The secret moves every workout routine needs
Do you struggle to drag yourself from the couch or groan when the elevator ‘out of order’ sign means you’re taking the stairs? Functional fitness makes these little tests of strength or endurance an absolute breeze.
Okay, so ‘functional exercises’ don’t sound like the most exciting thing in the world, but trust us: these power-packed moves will give your workouts and everyday life a serious boost – and they're a favorite of Centr founder, Chris Hemsworth.
Functional training breaks down the movement patterns of everyday activities into targeted, honed exercises and it has benefits for the rest of your workouts, too. If you spend all day at a desk and then try to jump straight into high-intensity resistance exercises, there’s a higher risk of injury if your body isn’t functionally strong. These moves help get you there.
Taking some key moves from Da Rulk’s training, here are three ways regular functional exercise can make your life a whole lot better.
1. You can manage a little more heavy lifting.
Unless you have an active job, you might not think you have a lot of physical challenges outside of your workouts. But think about mowing the lawn, weekend DIYing or helping Andy next door move his new sofa in. You might have even pulled a muscle trying to do these before. That’s because these involve big movement patterns, and need special cardio fitness and strength.
Fortunately for you, functional training uses compound exercises (exercises that use more than one muscle group and more than one joint at a time), which are perfect conditioning for all-over, everyday strength.
Side Gorillas improve hip mobility while engaging the arms, legs, shoulders and core: Essentially, all the muscle groups you engage to lift and move heavy objects off the ground, safely.
These moves make you better at pulling and pushing heavy objects while maintaining stability and engaging your core, so you don’t damage your back or shoulders.
Da Rulk focuses on those exact movement patterns of everyday life and breaks them down into the most efficient exercises possible.
2. You can get low.
If hauling yourself off the sofa or out of bed feels like a mammoth effort, or squatting low to pick things up from the ground is a major inconvenience, you probably need a little functional training.

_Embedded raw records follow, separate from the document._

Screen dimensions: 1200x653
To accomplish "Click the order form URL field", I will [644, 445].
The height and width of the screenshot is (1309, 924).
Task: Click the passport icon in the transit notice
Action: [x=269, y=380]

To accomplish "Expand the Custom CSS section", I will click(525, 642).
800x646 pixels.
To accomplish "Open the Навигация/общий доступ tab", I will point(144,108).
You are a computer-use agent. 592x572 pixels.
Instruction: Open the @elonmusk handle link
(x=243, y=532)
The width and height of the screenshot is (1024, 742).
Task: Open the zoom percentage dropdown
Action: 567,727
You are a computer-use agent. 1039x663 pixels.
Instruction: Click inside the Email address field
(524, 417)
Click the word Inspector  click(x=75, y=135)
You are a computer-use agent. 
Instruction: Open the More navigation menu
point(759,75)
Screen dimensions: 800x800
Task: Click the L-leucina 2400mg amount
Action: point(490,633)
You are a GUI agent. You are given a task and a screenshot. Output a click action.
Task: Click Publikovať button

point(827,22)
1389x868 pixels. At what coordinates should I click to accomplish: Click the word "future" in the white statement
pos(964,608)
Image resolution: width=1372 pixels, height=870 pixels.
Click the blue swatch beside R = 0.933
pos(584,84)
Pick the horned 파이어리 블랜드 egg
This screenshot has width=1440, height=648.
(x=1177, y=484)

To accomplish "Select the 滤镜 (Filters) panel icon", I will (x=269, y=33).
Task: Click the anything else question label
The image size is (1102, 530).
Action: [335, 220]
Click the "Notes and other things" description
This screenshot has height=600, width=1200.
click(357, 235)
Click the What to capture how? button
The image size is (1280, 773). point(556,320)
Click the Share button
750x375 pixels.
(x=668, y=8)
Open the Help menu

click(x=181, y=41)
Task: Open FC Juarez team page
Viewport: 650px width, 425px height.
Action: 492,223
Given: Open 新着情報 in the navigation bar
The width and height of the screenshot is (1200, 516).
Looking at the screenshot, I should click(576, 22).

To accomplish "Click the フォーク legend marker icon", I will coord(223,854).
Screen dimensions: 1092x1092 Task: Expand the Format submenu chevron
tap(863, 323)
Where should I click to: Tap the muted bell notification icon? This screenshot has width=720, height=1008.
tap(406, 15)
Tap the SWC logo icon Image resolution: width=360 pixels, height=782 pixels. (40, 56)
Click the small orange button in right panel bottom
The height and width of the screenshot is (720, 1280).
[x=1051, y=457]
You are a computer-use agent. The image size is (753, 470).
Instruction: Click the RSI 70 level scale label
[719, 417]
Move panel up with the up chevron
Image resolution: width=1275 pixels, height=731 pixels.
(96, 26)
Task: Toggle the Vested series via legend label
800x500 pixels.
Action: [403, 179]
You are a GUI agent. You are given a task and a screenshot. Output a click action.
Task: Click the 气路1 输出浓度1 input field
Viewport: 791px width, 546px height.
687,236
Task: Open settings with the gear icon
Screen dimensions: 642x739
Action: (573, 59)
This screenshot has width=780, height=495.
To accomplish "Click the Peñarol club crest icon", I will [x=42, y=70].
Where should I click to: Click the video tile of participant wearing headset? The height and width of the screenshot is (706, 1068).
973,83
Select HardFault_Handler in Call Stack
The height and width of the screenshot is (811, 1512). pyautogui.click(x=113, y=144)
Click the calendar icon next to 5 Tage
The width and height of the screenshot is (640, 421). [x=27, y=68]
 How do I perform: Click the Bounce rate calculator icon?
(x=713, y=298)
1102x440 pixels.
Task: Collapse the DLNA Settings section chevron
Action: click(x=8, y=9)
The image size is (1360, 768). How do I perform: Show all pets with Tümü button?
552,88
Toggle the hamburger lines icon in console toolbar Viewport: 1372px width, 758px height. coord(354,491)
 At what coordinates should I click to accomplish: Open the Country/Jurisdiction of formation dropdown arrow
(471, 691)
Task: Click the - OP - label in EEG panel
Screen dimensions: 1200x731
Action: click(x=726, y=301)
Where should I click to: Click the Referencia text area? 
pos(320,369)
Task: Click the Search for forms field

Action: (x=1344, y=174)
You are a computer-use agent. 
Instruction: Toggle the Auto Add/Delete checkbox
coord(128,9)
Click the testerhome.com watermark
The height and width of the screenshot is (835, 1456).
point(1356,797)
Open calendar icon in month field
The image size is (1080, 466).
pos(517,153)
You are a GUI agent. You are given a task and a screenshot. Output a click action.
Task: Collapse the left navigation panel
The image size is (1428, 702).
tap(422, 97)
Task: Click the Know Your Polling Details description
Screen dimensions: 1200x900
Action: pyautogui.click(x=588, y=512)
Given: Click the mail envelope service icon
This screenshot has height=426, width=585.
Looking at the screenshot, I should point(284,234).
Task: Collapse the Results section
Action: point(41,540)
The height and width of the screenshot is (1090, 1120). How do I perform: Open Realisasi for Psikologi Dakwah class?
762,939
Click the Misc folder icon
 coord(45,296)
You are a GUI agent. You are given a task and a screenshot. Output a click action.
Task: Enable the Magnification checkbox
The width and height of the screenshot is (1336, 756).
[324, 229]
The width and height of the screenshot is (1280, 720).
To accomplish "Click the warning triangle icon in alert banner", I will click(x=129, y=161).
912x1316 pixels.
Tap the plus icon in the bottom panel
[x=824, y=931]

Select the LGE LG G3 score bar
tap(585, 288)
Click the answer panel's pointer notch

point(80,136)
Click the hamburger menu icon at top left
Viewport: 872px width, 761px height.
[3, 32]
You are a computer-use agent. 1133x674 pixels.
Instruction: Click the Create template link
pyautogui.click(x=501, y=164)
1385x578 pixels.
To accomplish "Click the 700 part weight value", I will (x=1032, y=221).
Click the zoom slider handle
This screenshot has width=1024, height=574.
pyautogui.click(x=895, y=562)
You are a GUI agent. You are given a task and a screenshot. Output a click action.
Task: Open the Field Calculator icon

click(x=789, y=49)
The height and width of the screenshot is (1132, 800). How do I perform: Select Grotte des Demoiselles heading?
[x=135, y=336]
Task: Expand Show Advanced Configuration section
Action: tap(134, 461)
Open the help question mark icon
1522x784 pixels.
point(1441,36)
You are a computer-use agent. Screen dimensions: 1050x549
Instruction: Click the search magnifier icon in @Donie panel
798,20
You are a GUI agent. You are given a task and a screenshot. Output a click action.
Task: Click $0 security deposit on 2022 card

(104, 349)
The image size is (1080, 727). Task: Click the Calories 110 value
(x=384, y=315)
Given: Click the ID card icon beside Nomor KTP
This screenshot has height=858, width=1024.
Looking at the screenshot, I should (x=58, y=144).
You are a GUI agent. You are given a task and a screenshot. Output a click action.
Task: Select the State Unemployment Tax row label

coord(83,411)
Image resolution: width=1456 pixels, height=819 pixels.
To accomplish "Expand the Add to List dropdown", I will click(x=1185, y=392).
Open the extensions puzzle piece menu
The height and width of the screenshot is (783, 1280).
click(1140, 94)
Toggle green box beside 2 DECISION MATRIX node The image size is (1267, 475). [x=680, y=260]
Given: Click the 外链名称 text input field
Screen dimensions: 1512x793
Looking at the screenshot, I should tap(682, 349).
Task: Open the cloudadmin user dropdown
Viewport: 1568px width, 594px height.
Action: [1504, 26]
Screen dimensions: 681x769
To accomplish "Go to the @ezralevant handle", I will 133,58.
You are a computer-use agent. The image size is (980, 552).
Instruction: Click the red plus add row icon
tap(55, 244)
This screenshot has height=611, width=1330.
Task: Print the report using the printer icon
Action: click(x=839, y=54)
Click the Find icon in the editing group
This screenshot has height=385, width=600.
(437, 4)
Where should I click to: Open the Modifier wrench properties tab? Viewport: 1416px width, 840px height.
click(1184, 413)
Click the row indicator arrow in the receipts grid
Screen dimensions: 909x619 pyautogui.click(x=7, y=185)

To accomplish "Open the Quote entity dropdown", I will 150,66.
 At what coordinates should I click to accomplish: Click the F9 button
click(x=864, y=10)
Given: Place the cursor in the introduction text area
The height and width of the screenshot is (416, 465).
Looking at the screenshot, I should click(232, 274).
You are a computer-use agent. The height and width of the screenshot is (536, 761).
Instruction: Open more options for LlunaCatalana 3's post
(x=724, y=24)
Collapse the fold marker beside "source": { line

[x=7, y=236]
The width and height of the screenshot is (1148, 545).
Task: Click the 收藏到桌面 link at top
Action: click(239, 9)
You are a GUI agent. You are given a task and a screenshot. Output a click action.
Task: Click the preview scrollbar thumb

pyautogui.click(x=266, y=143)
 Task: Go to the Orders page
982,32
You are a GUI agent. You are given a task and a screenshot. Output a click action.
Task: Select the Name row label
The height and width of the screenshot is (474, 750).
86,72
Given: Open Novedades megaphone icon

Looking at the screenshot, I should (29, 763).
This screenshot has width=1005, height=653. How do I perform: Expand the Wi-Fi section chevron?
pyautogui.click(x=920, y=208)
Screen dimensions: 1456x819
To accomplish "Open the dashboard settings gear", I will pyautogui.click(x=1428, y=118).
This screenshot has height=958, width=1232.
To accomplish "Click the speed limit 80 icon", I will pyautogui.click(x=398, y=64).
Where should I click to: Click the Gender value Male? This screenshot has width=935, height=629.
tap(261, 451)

Most of us probably spend a good portion of our day sitting. Maybe our main exercise is just a bit of steady-state cardio now and then. Unfortunately, that’s not enough to maintain our ideal mobility. Functional exercises develop your full range of motion.
We know squats and lunges are a super-power move – that’s why they feel so challenging. The more you strengthen those glutes, the more power you engage from your posterior chain to drive you up and off that low sofa.
Da Rulk has a great exercise to help, though you may not like him for it.
Learning how to do a Hostage correctly will set you up for a full Functional Training routine.
By focusing on that part of a squat – parallel to the floor and below – you are training the lower range of motion in your squat. Work on those muscles, and you’ll notice the difference next time you crouch or climb stairs.
3. You can move up, down, all around.
It would be super boring if everyday life was just forwards and backward. We move sideways, we rotate our bodies to look behind us or to change direction and we twist and turn without a second thought as part of everyday activities. Now think of all the times you pulled a muscle or lost your balance when you were trying to do something mundane like reach behind you or dodge an uneven sidewalk.
Functional training includes multidirectional movements, putting an emphasis on our core muscles as well as various stabilizing muscles to promote the flexibility and agility to move freely in daily life on all directional planes.
Switches, and those Side Gorillas we looked at earlier, are great moves for multidirectional mobility and the kind of fancy footwork that keeps your mind engaged too.